Dawn broke and we slept on I awoke to find the wife as usual checking to see if I had a pulse so deep was the sleep I was  in, the party being over we arose from our slumber and said good morning to the world and our hosts with G being on form as usual although I thought  that there was an unusual amount of love in the room when E said she would buy the neighbours house just so that G would be close to her ah bless what next a dual plot at the local cemetery so that G can be kept in check for all eternity....erm maybe not as we climbed into our little car I would have sworn Cookie was back in her/our room giving us the finger big style!

We arrived home and ....well I had to blog didn't I, juices were flowing and I wanted to get this out before I became the morose (I really mean miserable bastard the wife says I am)individual who writes unhappy blogs, anyhoo loads of cunning plans are being developed, another Buckets trip which we will miss Heaven Or Hell (which wasn't cancelled the site just isn't clear about the forthcoming gigs....the bastards) a full day in the town that will be so bloody messy! I will need to get a small book for all the evidence ....I mean sub plots!
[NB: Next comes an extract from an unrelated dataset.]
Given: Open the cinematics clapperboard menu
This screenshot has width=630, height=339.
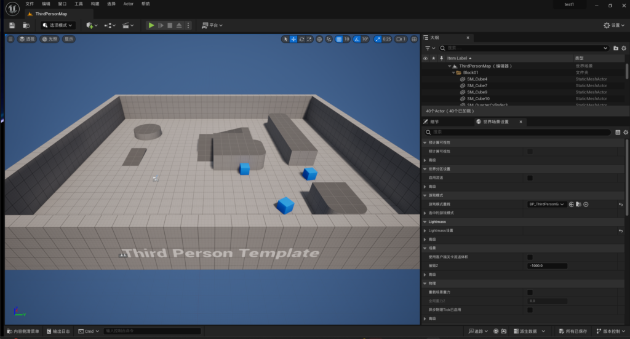Looking at the screenshot, I should [127, 25].
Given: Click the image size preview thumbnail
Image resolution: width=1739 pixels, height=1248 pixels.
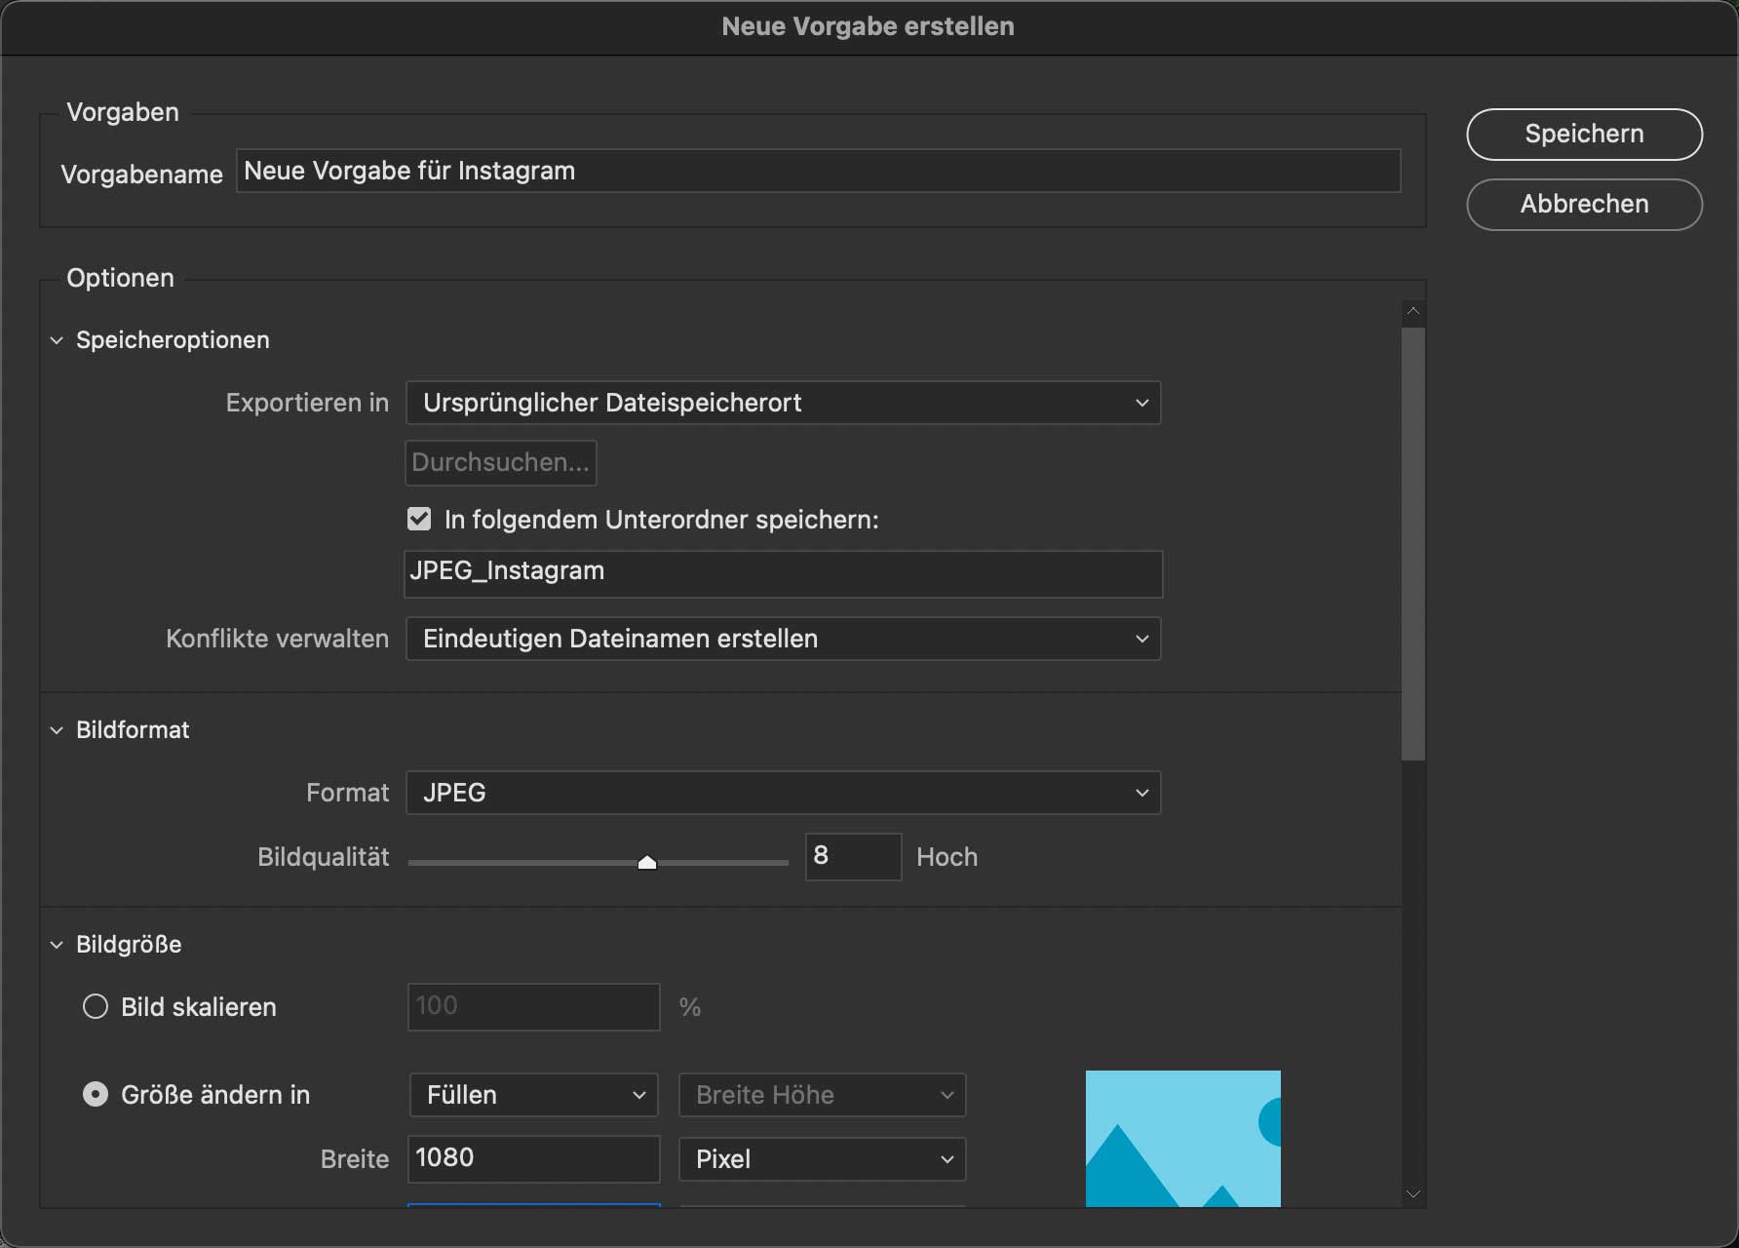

Will the numbers continue I have no idea, and if I'm honest I have no idea it was what it was I have no intention of trying to capture lightning in a bottle twice, I can only do what I do and if enough people like  it , well we will see I am happy with triple digits hell I was happy with single digits so everything else is all good. a short(ish) week at work then time to regroup and see where we go from here, upwards is the hope. although I am gearing up to kick off with the NHS , although the next chapter of the new book is writing itself at the moment (abandon hope....I wish I could get away from bloody song titles) so there you have it, I hope actually... no I don't.... read do what you may, cunning plans are abound, the Pink Floyd name game ends with this blog as the next one would be The Wall, and do you know what? after a great party last night, I'm not that depressed at the moment, so until the next time Toodles!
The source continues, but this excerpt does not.